**Records to process:**
Content starts

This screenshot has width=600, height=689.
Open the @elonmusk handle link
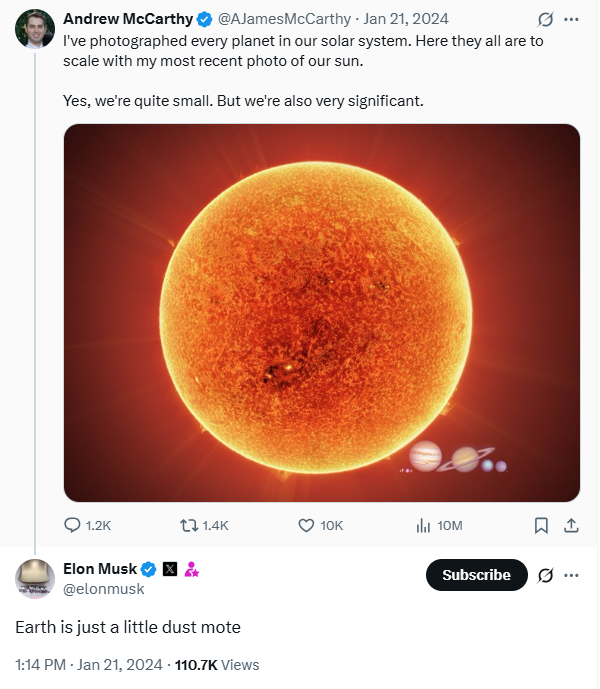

Content ends
Content starts

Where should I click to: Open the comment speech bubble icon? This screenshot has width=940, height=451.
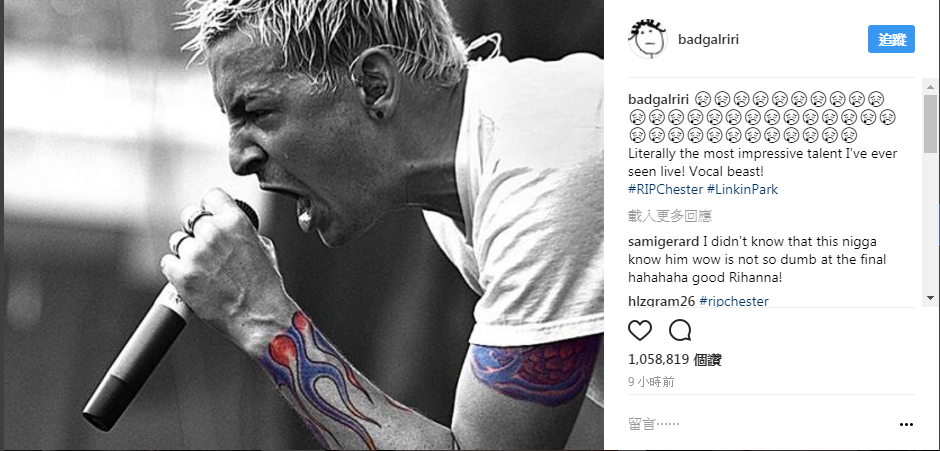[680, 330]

Content ends
Content starts

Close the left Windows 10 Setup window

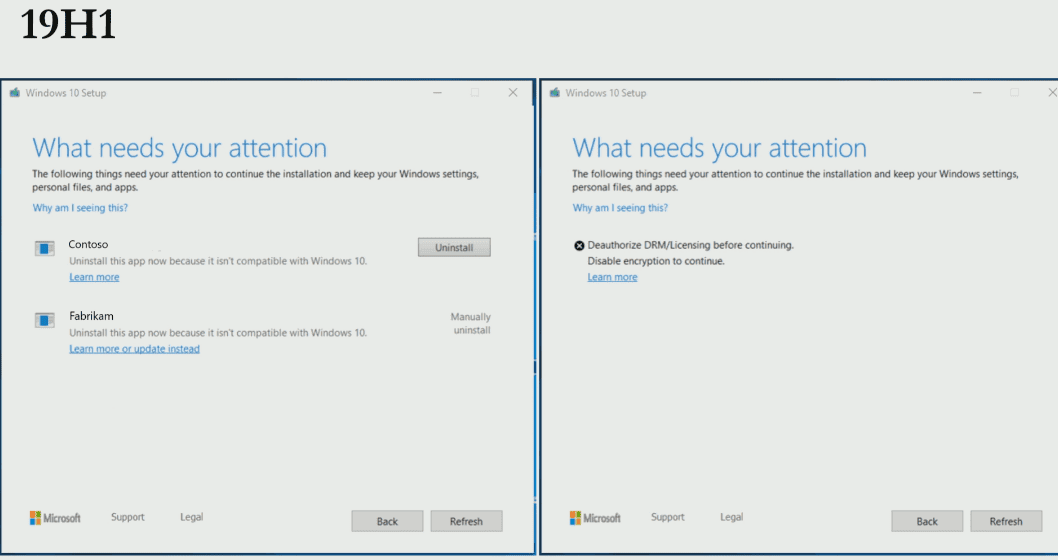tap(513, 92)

Content ends

**Work to be completed:**
Everything from the line with "This screenshot has width=600, height=689." through the line with "Open the @elonmusk handle link" in the listing above must be retyped exactly, with nothing added.

**Response area:**
This screenshot has width=600, height=689.
Open the @elonmusk handle link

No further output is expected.